╭─ DATASET RECORDS

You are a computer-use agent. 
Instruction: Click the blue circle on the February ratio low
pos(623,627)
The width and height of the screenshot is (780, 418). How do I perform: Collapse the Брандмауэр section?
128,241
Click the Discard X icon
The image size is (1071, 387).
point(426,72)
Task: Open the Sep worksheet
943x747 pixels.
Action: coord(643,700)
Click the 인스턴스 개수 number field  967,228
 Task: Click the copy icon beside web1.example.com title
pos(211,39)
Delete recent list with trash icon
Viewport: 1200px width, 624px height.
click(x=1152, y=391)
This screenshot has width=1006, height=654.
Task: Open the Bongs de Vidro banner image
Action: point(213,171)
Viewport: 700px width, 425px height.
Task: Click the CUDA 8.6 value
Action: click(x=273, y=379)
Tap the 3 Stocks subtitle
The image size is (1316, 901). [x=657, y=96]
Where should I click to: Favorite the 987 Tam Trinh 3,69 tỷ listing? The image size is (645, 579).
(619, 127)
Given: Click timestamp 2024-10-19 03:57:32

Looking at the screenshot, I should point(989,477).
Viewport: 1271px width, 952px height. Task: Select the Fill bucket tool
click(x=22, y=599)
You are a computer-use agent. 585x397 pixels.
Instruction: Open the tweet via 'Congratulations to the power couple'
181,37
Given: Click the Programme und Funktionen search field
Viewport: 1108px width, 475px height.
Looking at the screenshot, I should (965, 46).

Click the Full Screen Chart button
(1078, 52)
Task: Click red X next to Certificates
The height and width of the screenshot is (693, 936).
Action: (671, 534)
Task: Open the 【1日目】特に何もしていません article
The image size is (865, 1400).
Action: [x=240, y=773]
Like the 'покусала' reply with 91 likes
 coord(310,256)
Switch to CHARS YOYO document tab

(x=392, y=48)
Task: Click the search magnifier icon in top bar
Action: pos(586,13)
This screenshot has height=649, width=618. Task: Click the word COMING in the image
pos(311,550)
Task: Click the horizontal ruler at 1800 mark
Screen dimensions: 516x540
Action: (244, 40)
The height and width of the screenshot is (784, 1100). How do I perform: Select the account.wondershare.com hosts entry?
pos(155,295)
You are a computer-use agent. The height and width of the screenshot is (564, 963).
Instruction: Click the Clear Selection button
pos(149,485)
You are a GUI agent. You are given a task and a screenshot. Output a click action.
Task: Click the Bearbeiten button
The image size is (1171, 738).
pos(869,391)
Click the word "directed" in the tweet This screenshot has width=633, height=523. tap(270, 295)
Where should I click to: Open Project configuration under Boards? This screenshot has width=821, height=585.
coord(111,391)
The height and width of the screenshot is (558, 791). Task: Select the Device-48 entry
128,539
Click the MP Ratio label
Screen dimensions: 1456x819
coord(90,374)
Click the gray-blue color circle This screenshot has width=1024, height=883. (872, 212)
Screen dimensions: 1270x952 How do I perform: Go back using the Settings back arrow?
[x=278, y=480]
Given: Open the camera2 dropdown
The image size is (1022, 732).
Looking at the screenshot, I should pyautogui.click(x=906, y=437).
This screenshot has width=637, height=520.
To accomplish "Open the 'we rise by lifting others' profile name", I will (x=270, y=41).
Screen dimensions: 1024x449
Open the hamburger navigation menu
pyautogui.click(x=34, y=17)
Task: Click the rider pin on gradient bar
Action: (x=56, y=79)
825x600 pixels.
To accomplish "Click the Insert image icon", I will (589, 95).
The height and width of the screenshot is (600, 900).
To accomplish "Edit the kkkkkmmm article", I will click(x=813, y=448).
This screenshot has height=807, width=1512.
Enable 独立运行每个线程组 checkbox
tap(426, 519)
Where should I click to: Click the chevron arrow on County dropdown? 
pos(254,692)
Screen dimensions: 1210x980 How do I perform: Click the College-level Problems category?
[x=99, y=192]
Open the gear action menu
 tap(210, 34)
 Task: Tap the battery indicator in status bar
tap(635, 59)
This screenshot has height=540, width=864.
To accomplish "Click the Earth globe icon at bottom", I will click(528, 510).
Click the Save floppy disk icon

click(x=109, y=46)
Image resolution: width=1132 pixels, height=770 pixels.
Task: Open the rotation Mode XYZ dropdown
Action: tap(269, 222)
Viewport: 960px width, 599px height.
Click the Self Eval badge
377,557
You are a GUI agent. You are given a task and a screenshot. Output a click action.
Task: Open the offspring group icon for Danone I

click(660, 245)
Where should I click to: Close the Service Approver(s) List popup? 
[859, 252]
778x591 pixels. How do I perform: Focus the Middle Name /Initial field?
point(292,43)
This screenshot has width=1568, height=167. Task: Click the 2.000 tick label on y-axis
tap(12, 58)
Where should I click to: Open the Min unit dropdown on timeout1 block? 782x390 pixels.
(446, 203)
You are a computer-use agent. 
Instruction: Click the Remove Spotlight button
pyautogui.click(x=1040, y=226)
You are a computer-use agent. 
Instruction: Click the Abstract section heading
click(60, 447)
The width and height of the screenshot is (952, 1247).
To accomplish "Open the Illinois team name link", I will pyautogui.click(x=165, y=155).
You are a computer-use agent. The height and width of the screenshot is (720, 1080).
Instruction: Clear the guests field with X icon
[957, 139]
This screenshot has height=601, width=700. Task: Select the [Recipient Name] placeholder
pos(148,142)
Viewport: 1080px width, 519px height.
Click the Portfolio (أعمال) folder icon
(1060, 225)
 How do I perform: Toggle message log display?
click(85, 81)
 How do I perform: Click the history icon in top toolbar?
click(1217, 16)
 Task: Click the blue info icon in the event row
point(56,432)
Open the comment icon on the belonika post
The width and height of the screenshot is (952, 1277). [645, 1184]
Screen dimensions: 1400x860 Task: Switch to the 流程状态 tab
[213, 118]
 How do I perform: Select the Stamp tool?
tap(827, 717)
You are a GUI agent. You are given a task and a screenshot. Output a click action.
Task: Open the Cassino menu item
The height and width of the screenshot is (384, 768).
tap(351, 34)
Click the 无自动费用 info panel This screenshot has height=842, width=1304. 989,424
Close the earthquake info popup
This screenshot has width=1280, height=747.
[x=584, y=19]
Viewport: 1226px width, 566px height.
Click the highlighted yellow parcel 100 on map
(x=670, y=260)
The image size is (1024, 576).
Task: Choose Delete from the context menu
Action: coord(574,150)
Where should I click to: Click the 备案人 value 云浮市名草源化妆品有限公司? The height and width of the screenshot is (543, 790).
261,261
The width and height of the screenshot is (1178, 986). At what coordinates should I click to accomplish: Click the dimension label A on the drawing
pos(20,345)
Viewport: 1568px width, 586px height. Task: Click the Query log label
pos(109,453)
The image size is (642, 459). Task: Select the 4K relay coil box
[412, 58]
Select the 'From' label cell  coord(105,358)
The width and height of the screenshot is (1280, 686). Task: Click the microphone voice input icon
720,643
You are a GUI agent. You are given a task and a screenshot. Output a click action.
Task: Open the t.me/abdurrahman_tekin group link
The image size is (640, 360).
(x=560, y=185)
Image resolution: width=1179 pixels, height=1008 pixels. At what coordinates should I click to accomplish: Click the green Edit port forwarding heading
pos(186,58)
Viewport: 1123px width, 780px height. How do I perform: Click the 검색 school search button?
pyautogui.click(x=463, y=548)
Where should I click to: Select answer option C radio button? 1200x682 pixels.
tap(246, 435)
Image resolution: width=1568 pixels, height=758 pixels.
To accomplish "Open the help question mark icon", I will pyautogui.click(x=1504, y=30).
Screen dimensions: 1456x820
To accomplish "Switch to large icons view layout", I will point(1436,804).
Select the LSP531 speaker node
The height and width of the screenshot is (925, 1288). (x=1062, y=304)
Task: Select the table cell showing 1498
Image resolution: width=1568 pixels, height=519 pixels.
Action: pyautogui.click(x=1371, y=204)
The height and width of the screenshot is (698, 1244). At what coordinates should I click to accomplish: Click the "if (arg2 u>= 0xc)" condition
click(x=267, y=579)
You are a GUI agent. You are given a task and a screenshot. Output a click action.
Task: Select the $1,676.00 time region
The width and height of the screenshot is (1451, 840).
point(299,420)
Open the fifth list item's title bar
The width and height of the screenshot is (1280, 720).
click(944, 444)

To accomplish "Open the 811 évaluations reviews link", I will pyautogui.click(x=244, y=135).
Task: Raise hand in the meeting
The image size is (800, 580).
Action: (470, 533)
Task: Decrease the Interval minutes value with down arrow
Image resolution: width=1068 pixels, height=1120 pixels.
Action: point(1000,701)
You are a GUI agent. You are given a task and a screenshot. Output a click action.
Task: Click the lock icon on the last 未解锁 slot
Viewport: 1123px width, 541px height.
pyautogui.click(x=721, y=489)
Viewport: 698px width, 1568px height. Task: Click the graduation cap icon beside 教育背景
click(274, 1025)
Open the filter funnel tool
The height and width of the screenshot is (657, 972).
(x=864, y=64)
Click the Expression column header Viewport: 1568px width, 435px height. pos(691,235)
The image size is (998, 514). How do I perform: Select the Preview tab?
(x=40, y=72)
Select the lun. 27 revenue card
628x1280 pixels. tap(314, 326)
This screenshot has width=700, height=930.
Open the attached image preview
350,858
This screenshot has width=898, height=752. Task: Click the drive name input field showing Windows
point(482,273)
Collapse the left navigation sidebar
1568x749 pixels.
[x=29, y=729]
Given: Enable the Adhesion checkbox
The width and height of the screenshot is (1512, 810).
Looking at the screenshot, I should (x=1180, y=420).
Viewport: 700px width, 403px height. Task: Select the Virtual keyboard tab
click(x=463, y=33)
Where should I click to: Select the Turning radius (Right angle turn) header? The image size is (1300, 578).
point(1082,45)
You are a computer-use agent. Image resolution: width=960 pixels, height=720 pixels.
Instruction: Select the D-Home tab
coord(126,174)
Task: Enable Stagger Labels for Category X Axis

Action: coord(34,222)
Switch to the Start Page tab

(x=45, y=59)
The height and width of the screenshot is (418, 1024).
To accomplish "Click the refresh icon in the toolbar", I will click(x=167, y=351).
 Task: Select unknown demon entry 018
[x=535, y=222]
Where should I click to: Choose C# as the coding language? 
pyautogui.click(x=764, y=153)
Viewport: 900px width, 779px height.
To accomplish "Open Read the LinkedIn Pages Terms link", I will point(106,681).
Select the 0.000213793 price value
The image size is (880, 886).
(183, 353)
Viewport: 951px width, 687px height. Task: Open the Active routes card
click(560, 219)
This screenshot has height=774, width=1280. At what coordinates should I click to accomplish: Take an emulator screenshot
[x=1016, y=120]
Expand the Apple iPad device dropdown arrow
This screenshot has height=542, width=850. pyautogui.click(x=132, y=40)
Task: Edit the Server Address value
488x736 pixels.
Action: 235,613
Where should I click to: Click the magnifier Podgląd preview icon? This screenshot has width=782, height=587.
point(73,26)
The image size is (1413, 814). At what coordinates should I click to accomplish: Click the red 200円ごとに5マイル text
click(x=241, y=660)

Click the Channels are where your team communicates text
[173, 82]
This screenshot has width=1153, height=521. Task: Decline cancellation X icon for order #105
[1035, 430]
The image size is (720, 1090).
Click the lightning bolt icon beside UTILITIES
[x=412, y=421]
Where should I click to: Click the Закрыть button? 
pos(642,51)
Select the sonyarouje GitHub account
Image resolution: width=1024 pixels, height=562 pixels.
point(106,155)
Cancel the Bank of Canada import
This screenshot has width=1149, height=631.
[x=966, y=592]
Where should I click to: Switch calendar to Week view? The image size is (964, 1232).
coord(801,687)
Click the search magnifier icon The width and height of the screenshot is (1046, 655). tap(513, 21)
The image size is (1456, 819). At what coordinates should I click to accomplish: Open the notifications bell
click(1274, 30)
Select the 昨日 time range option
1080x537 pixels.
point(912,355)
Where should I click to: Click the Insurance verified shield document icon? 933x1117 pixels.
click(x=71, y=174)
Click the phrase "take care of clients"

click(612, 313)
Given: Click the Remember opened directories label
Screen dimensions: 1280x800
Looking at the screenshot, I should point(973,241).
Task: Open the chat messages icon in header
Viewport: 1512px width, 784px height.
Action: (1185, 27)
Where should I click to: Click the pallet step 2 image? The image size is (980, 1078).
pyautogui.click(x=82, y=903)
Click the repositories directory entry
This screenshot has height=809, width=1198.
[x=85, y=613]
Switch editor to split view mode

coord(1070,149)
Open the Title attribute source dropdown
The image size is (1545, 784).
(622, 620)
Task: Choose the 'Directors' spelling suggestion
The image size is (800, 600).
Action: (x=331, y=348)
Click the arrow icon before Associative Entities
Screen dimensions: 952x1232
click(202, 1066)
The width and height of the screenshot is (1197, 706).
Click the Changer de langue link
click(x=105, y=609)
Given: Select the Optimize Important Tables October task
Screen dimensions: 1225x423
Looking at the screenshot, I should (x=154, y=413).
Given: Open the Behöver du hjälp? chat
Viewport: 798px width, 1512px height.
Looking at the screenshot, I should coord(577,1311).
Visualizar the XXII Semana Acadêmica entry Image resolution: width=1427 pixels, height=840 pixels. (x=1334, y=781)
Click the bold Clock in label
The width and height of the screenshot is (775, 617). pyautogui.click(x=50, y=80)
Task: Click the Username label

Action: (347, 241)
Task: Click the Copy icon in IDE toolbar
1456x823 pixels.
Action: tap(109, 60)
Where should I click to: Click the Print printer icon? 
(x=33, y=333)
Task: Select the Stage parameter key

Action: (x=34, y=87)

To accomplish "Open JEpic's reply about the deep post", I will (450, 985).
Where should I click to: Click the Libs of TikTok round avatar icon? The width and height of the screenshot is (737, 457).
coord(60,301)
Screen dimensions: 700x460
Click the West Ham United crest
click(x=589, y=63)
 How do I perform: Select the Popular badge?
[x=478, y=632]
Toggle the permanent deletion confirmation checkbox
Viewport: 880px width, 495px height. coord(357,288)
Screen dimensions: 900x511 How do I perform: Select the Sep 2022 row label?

╰─

PROBLEM REQUIREMENTS: Will you return exactly the lines above from the one with "Viewport: 700px width, 403px" down to the one with "The height and width of the screenshot is (418, 1024).", counting both as part of the range?

WRITTEN SOLUTION:
Viewport: 700px width, 403px height. Task: Select the Virtual keyboard tab
click(x=463, y=33)
Where should I click to: Select the Turning radius (Right angle turn) header? The image size is (1300, 578).
point(1082,45)
You are a computer-use agent. Image resolution: width=960 pixels, height=720 pixels.
Instruction: Select the D-Home tab
coord(126,174)
Task: Enable Stagger Labels for Category X Axis

Action: coord(34,222)
Switch to the Start Page tab

(x=45, y=59)
The height and width of the screenshot is (418, 1024).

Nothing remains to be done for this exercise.